Huntington's "Our Town": You Can Go Home Again

If you have ever loved “Our Town” (and who hasn’t?), be prepared to fall in love all over again. Huntington Theater Company’s holiday gift is a stunning re-imagining of Thornton Wilder’s groundbreaking play. This January 25th will be the 75th anniversary of the out-of-town pre-Broadway tryout opening of “Our Town” at the Wilbur Theater in Boston, which went on to win Wilder his second of three Pulitzer Prizes, becoming a perennial classic and perhaps the most beloved American work for many a theatergoer, including this critic. Thus it was a courageous risk for Director David Cromer to revive it off-Broadway in 2009 with a startlingly different approach. That production not only ran for over six hundred performances (its longest run ever), it won an Obie for Best Direction by Cromer, as well as Lucille Lortel awards for Best Revival and Direction. It was generally regarded as a truly revolutionary re-thinking of an extraordinary play. In its original production, it was acclaimed for its return to the basics of drama, with virtually no scenery and few props to distract from the fundamental issues on view; Wilder felt that “the spectator restages it inside his own head”, and that he could more effectively present “the life of a village vs. the life of the stars”. By setting this iteration in about the smallest venue imaginable, with the audience on three sides of the playing space, with action that takes place all around them, the creators of this version have made the audience a real part of the story, with the emphasis on that word “imaginable”.

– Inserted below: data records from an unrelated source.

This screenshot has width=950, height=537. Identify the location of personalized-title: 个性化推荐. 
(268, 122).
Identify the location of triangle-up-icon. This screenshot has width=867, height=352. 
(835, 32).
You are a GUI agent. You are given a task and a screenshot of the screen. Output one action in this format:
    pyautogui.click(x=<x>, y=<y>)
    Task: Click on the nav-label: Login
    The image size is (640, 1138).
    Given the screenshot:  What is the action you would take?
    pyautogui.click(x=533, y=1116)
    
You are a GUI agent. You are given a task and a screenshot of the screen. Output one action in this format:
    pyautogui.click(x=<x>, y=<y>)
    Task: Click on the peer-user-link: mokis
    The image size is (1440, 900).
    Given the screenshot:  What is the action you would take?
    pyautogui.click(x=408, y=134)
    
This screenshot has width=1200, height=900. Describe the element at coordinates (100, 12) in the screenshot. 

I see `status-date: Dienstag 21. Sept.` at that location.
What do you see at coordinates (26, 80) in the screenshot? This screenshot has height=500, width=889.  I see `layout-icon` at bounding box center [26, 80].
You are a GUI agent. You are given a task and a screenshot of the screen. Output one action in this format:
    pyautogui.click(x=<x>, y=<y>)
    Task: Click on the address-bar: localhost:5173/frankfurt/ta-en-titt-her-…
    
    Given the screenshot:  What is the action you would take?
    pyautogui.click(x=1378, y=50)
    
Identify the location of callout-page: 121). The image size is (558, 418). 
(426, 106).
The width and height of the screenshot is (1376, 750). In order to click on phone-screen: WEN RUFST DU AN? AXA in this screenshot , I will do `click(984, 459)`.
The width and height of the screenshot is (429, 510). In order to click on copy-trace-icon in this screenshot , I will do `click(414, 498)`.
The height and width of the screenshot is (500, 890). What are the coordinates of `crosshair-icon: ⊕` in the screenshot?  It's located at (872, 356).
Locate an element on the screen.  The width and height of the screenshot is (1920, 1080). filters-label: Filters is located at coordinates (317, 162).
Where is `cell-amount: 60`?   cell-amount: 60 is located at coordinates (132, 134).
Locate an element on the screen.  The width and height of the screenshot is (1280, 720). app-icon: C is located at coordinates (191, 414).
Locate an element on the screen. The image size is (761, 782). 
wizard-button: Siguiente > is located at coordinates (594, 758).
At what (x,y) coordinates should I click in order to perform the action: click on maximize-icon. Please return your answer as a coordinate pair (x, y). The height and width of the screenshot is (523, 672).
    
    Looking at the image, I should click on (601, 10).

In this production, which preserves the three-act structure of the play as originally written, the cast consists of thirty-two actors, twenty-nine of whom are local performers. In the original, Wilder himself played the part of the narrator (Stage Manager) for a few weeks of its Broadway run; in this version, Cromer repeats that feat (until December 30th). Also repeating their contributions from the 2009 production are the technical crew of Scenic Designer Stephen Dobay, Costume Designer Alison Siple, and Lighting Designer Heather Gilbert. It remains the deceptively simple story of 1901 Grover’s Corners, New Hampshire (“just across the Massachusetts line”), and what happens between and among its residents, primarily next-door neighbors and sweethearts George Gibbs (Derrick Trumbly) and Emily Webb (Therese Plaehn), both totally natural and believable. Also featured in prominent roles are Mrs. Gibbs (Melinda Lopez) and Dr. Gibbs (Craig Mathers) and their other child Rebecca (Emily Skeggs), Mr. Webb (Christopher Tarjan) and Mrs. Webb (Stacy Fischer), and the Choirmaster Simon Stimson (Nael Nacer). There isn’t a clinker in the bunch. Other townfolk include Mrs. Soames (Marianna Bassham), Joe Stoddard (Dale Place), Professor Willard (Richard Arum), Sam Craig (Nicholas Carter), Constable Warren (Paul D. Farwell), Farmer McCarty (Douglas Griffin), Irma (Kathryn Lynch), Joe Crowell, Jr. (Jay Ben Markson), Howie Newsome (Alex Pollock), Wally Webb (Eliott Purcell), and Si Crowell (Ryan Wenke). It’s hard to picture a better cast or a more effective fresh approach to what might be considered an old chestnut; they prove you can indeed go home again, and rediscover what we all might’ve taken too much for granted. It’s a revelation.

Wilder stated that his play was “not offered as a picture of life in a New Hampshire village, or as a speculation about the conditions of life after death”, but “an attempt to find a value above all price for the smallest events in our daily life”, having “set the village against the largest dimensions of time and place”. In the end, he believed that “each individual’s assertion to an absolute reality can only be inner, very inner” and that “our claim, our hope, our despair, are in the mind…not in things, not in ‘scenery’.” Cromer respects this view, although he jolts us with a third-act surprise that’s unforgettable. While honoring the source material, he manages, in his complex performance and his pitch-perfect direction, to reveal not only the sentimental side of the work but also its darker one, its personal impact as well as its universality.

The struggle between the commonplace and the universal dimensions of human experience is perhaps best expressed in the mini-logue of George’s younger sister Rebecca at the end of the first act when she refers to a letter send to her friend from her pastor: “On the envelope the address was like this: It said: Jane Crofut; the Crofut Farm; Grover’s Corners; Sutton County; New Hampshire; United States of America…Continent of North America; Western Hemisphere; the Earth; the Solar System; the Universe; the Mind of God”….“and the postman brought it just the same”. Right on. Or, perhaps, Amen.